■ **GOAL OF THE EXERCISE**: Copy the lines below exactly. No picture goes into the copy.

■ **ENTRIES SUPPLIED**:
******

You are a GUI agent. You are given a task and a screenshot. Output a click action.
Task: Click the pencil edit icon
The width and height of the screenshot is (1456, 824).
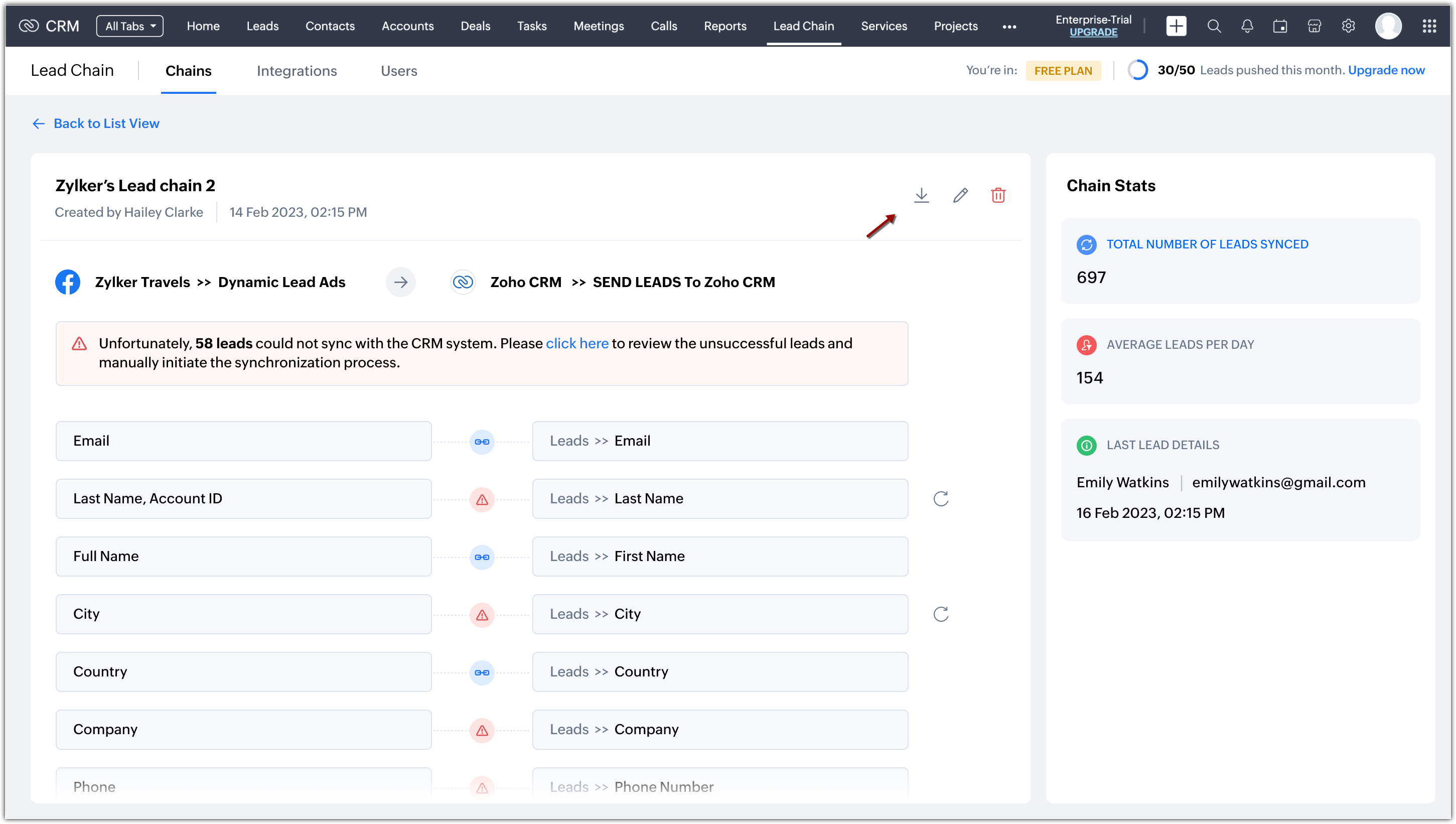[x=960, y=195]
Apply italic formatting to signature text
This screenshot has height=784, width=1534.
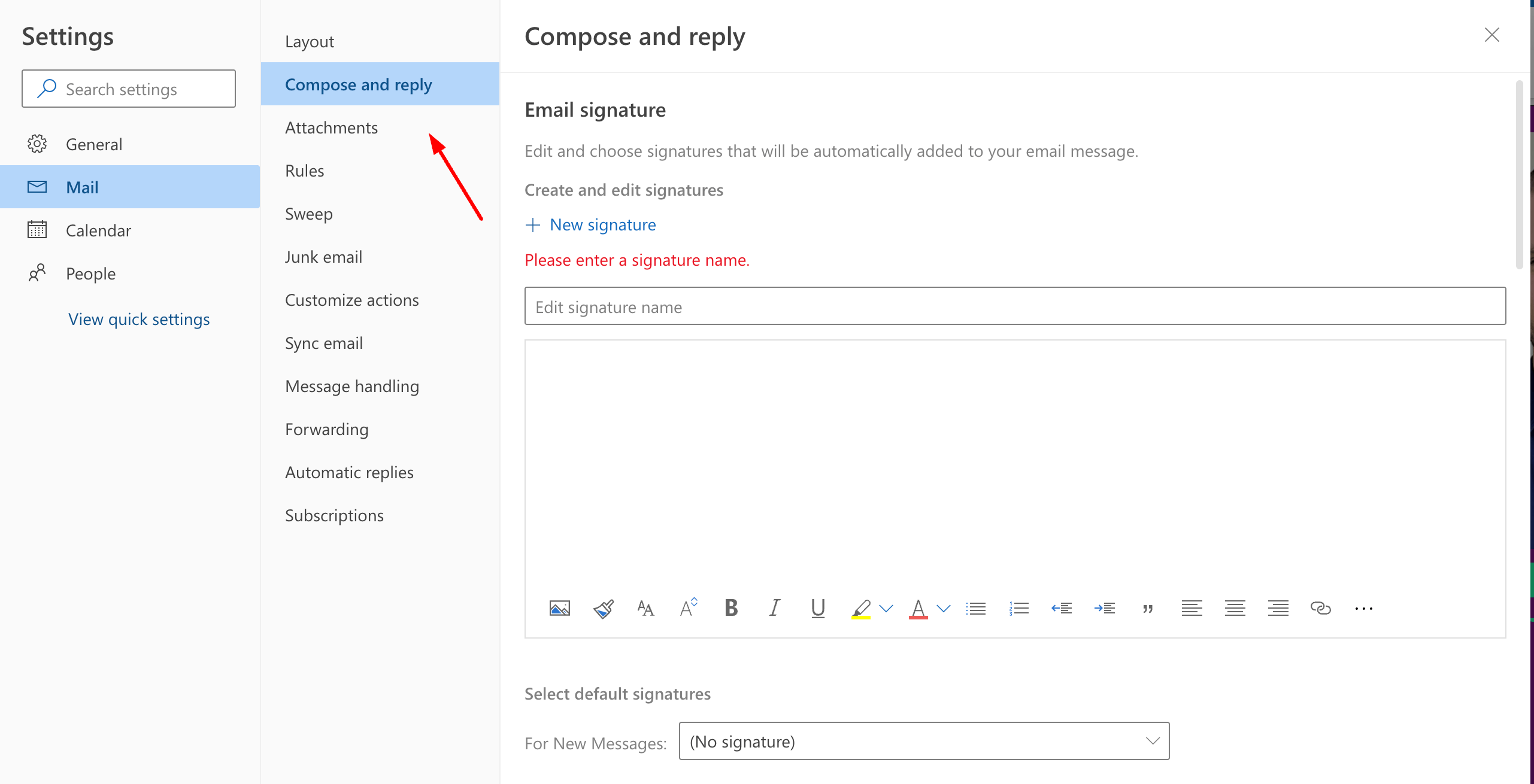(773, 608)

******

■ **OUTPUT BELOW**:
You are a GUI agent. You are given a task and a screenshot. Output a click action.
Task: Click the pencil edit icon
The width and height of the screenshot is (1456, 824).
[x=960, y=195]
Apply italic formatting to signature text
This screenshot has height=784, width=1534.
(773, 608)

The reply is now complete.